Premium

Cloudera Hadoop Developer Certification Questions and Answer (Dumps and Practice Questions)



Question : Select the correct option ?
  : Select the correct option ?
1. NameNode is the bottleneck for reading the file in HDFS
2. NameNode is used to determine the all the blocks of a file
3. Access Mostly Uused Products by 50000+ Subscribers
4. All of the above

Correct Answer : Get Lastest Questions and Answer :

Explaination : When a client application wants to read a file
- It communicates with the NameNode to determine which blocks make up the file, and which blocks make up the file
- It the communicates directly with the datanodes to read the data
- The NameNode is not a bottleneck.




Question :

Which is the correct option for accessing the file which is stored in HDFS

 :
1. Application can read and write files in HDFS using JAVA API
2. There is a commnad line option to access the files
3. Access Mostly Uused Products by 50000+ Subscribers
4. 1,2 and 3 are correct
5. 1 and 2 are correct

Correct Answer : Get Lastest Questions and Answer :

Application can access the files using Java API and typically the files are created in the local filesystem and
then moved to the HDFS, there is also one command hadoop fs which is used to access the files in HDFS




Question : Which is the correct command to copy files from local to HDFS file systems
 : Which is the correct command to copy files from local to HDFS file systems
1. hadoop fs -copy pappu.txt pappu.txt
2. hadoop fs -copyFromPath pappu.txt pappu.txt
3. Access Mostly Uused Products by 50000+ Subscribers
4. None of the above

Correct Answer : Get Lastest Questions and Answer :


Related Questions


Question : The Apache Hive data warehouse software facilitates querying and managing large datasets residing in
distributed storage. Hive provides a mechanism to project structure onto this data and query the data using a
SQL-like language called HiveQL. At the same time this language also allows traditional map/reduce
programmers to plug in their custom mappers and reducers when it is inconvenient or inefficient
to express this logic in HiveQL. Select the correct statement regarding Hive from the below options ?
 : The Apache Hive data warehouse software facilitates querying and managing large datasets residing in
1. Hive comes with no additional capabilities to MapReduce. Hive programs are executed as MapReduce jobs via the Hive interpreter as well as some logic in memory.
2. Hive comes with additional capabilities to MapReduce. Hive programs are executed as MapReduce jobs via the Hive interpreter.
3. Access Mostly Uused Products by 50000+ Subscribers
4. Hive comes with no additional capabilities to MapReduce. Hive programs are executed as MapReduce jobs via the Hive interpreter.
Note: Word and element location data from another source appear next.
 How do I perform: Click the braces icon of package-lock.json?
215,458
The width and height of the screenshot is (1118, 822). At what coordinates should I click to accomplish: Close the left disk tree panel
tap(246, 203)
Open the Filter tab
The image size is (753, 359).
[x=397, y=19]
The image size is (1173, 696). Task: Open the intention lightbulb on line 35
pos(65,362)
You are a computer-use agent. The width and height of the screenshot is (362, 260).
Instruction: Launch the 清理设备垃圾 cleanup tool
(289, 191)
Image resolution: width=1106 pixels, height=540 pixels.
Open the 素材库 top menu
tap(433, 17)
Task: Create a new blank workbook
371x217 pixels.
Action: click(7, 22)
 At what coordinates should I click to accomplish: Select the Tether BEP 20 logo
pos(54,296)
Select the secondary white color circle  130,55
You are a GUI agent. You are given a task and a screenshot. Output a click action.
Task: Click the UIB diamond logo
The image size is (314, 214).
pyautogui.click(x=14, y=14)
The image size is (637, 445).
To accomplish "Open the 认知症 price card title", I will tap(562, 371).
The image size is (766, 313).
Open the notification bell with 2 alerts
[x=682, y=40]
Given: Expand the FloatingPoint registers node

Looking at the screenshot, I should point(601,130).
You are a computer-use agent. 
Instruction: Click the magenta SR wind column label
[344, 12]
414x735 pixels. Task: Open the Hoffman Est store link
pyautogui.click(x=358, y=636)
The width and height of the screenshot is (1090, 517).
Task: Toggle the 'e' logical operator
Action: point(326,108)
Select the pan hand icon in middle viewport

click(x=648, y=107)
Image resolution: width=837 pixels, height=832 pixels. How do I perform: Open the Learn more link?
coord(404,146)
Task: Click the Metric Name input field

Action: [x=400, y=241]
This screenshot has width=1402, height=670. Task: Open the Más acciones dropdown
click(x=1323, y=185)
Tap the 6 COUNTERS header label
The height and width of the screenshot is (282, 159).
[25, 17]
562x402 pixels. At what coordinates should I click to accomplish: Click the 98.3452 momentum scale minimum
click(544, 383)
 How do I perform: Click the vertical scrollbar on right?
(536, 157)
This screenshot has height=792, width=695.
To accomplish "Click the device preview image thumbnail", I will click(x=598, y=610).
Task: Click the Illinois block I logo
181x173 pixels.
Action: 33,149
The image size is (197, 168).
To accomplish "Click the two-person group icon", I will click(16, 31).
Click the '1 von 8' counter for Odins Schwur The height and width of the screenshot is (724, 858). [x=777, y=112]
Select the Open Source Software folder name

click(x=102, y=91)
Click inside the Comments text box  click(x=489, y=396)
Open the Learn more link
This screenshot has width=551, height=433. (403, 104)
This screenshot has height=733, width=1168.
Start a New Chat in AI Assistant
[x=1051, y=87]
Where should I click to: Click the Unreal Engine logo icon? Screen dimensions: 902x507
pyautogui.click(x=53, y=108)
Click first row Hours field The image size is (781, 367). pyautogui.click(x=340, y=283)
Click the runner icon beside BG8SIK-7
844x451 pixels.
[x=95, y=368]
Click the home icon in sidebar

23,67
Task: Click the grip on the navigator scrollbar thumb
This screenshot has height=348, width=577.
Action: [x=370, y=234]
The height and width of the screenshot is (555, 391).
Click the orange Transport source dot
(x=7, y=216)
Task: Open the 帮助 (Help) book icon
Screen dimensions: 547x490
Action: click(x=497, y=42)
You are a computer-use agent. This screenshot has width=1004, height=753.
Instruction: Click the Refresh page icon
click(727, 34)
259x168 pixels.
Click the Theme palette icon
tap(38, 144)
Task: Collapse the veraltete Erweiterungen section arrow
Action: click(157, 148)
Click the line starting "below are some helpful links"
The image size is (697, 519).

Question : You've written a MapReduce job based on HadoopExam websites log file named MAIN.PROFILE.log file , resulting in an extremely
large amount of output data. Which of the following cluster resources will your job stress? ?
 : You've written a MapReduce job based on HadoopExam websites log file named MAIN.PROFILE.log file , resulting in an extremely
1. network I/O and disk I/O
2. network I/O and RAM
3. Access Mostly Uused Products by 50000+ Subscribers
4. RAM , network I/O and disk I/O


Question : You have written a Mapper which invokes the following five calls to the OutputCollector.collect method:

output.collect(new Text("Flag"), new Text("Rahul"));
output.collect(new Text("Shirt"), new Text("Yakul"));
output.collect(new Text("Shoe"), new Text("Rahul"));
output.collect(new Text("Flag"), new Text("Gemini"));
output.collect(new Text("Socks"), new Text("Yakul"));

How many times will the Reducer's reduce() method be invoked.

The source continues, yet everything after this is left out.